> **PROBLEM TO WORK ON**
Can you reproduce only the lines that begin at the one containing "on legend: V(in)." and stop after the one containing "Looking at the image, I should click on (60, 602).", switching "perform the action" to "carry out the action" and keeping everything else the same? Leave the pictures out of your answer.

> **SUPPLIED RECORDS**

----

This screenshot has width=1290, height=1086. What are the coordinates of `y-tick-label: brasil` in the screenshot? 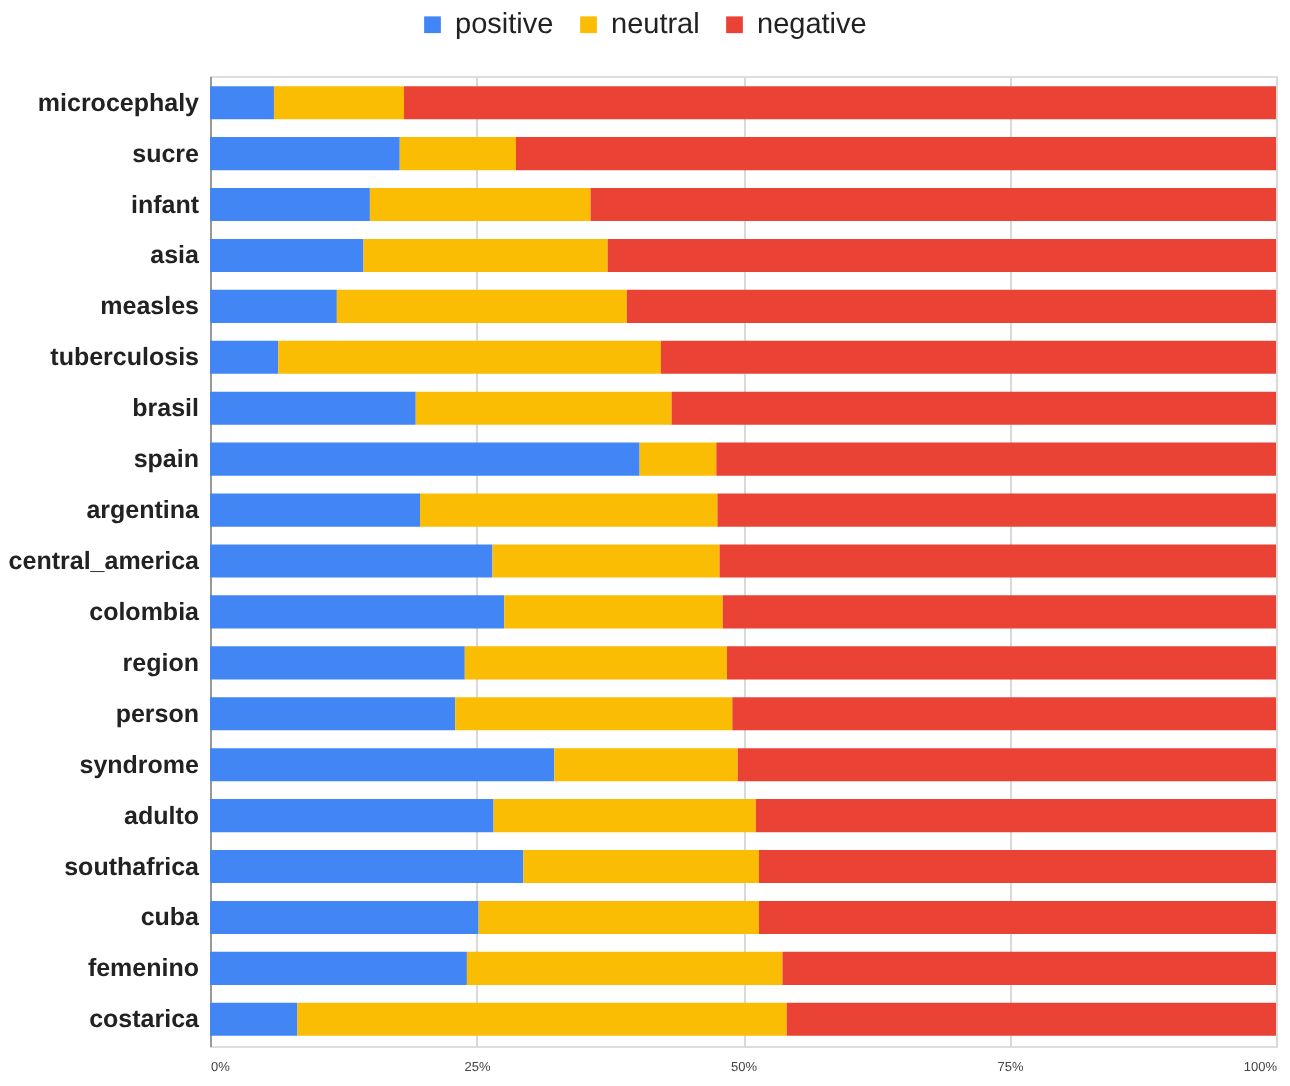 It's located at (166, 408).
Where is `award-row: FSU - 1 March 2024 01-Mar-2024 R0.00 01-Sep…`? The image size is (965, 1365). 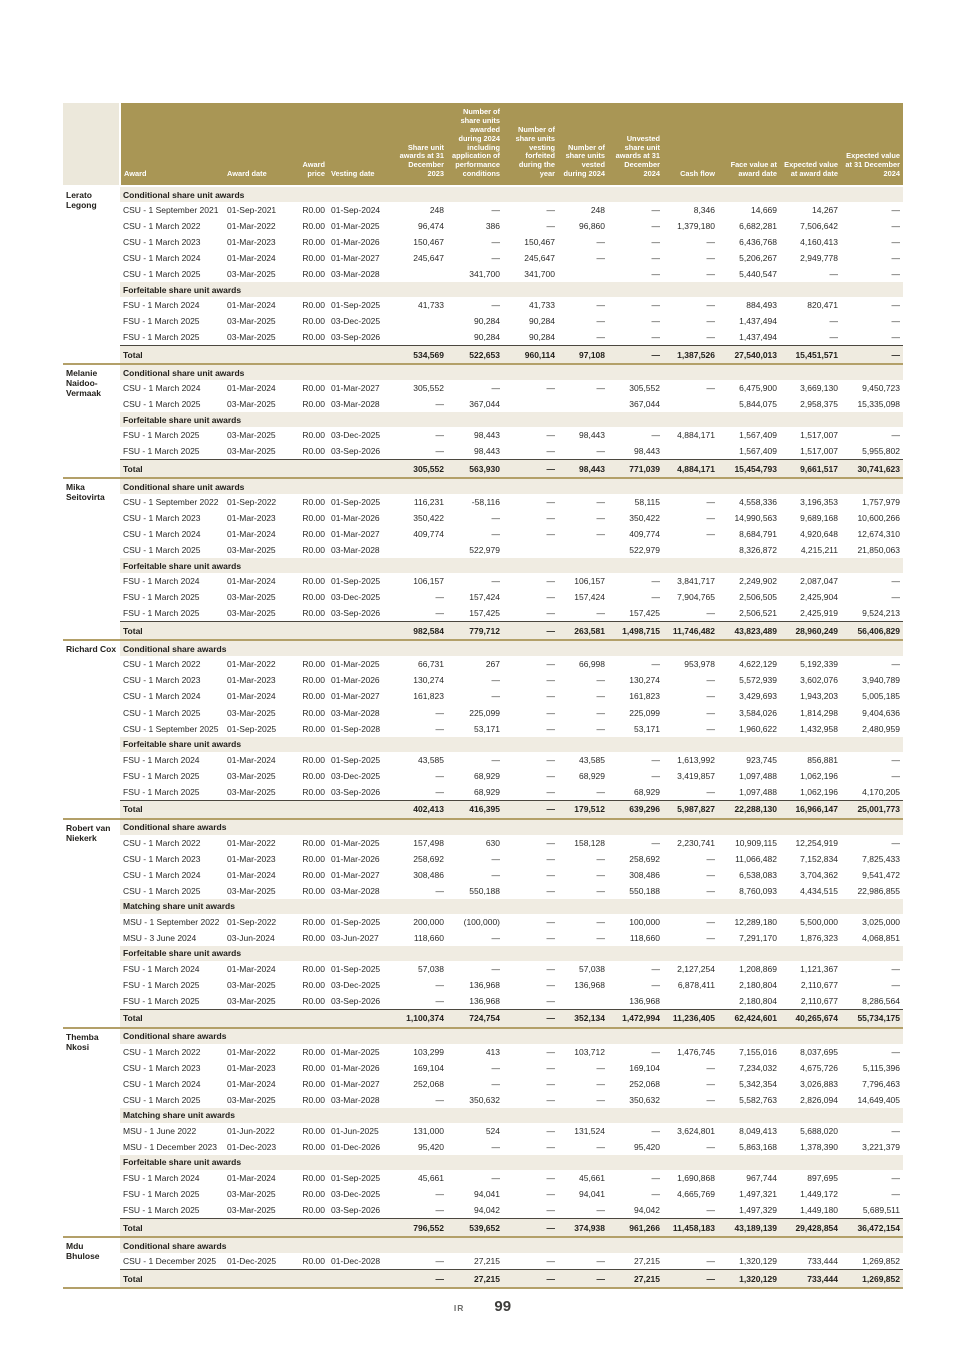
award-row: FSU - 1 March 2024 01-Mar-2024 R0.00 01-Sep… is located at coordinates (483, 582).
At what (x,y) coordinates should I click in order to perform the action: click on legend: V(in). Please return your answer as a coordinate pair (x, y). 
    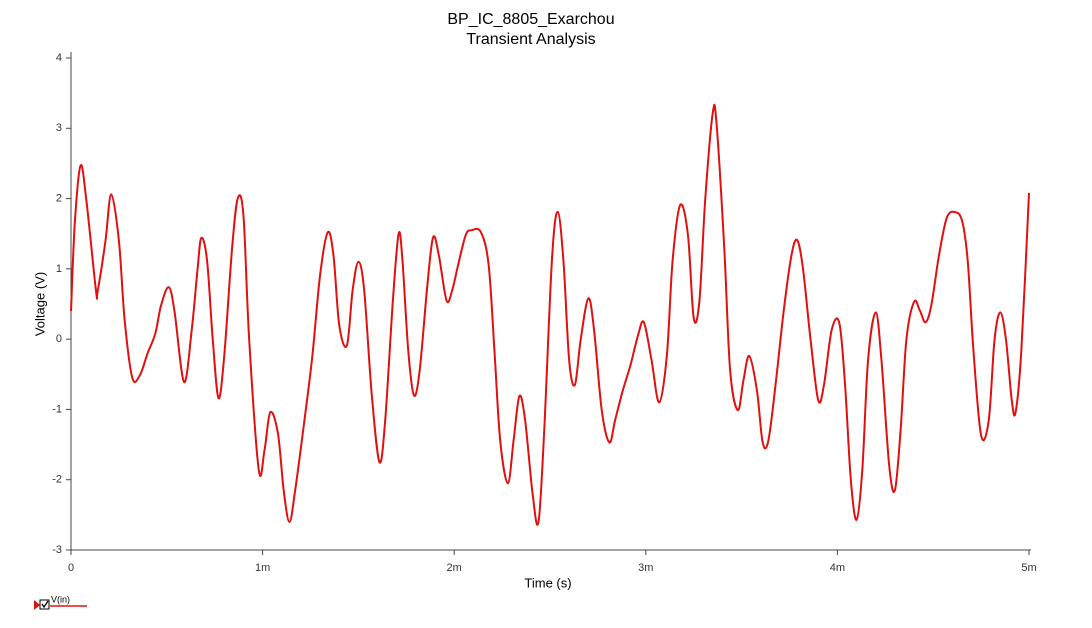
    Looking at the image, I should click on (60, 602).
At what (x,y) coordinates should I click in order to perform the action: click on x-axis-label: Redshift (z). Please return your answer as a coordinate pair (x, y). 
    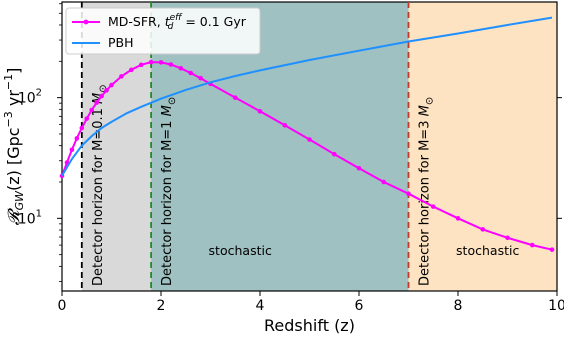
    Looking at the image, I should click on (310, 326).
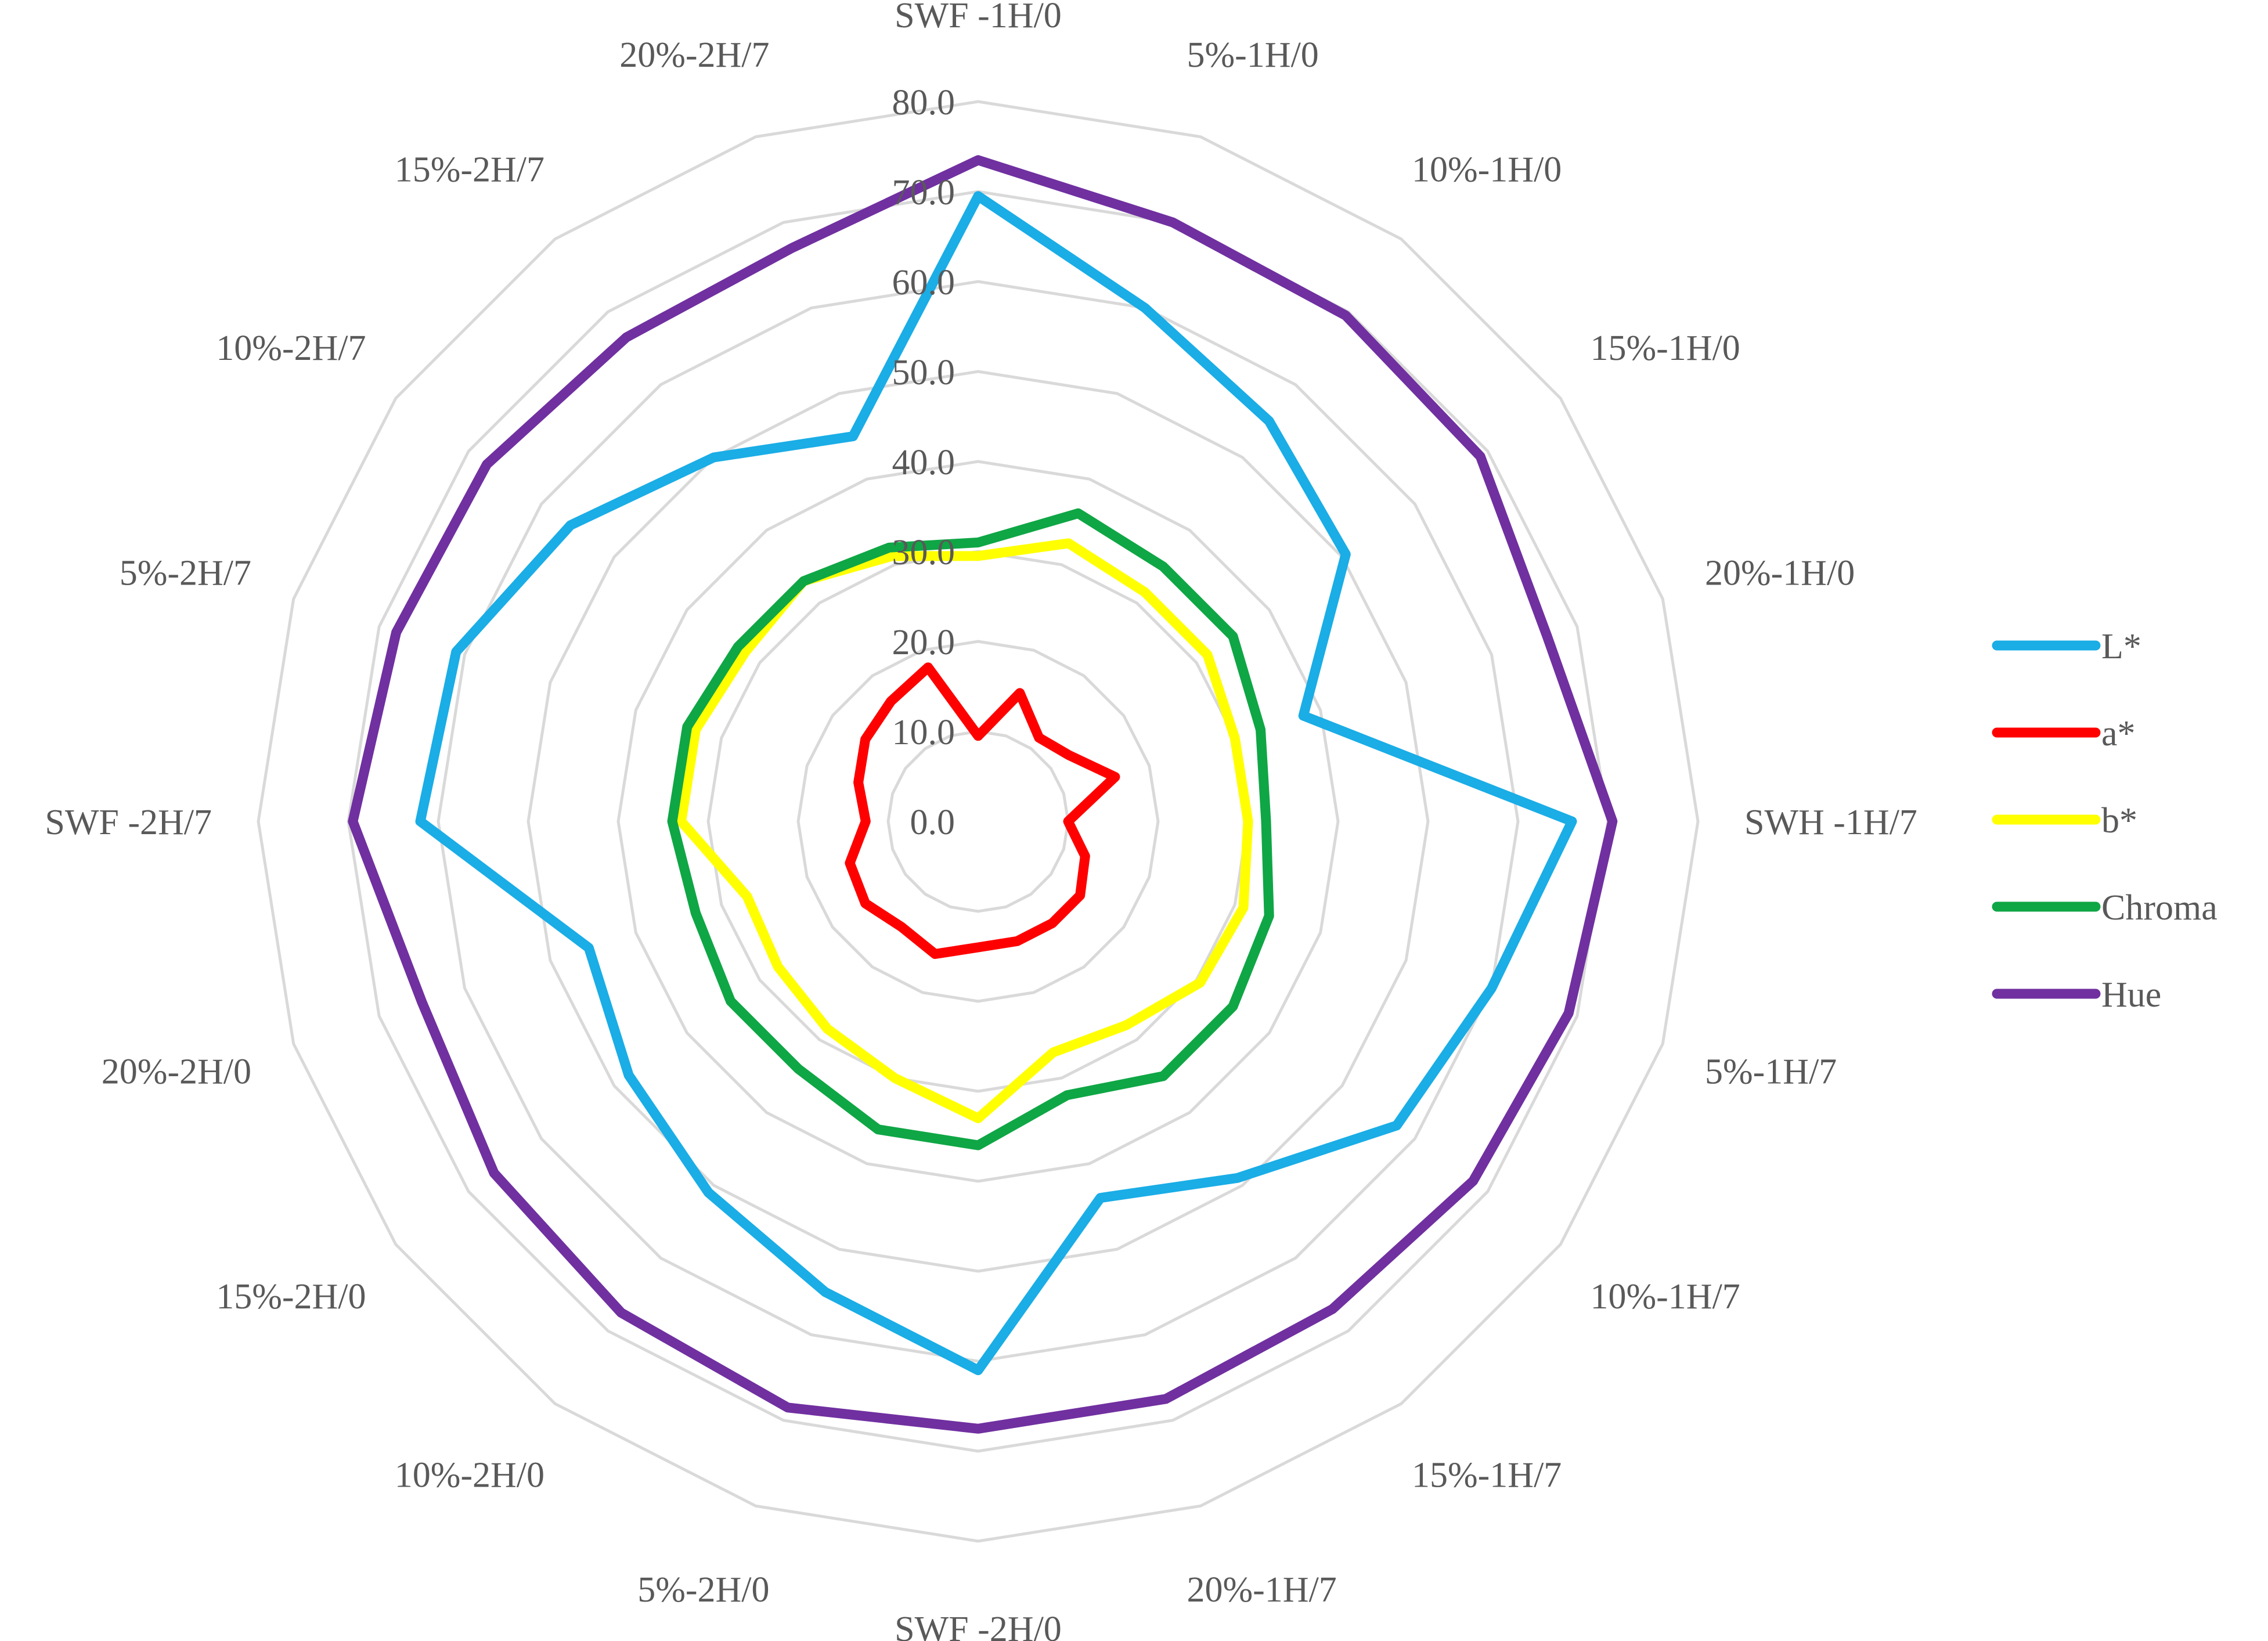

----

> **ANSWER**
At what (x,y) coordinates should I click in order to carry out the action: click on legend: V(in). Please return your answer as a coordinate pair (x, y). 
    Looking at the image, I should click on (60, 602).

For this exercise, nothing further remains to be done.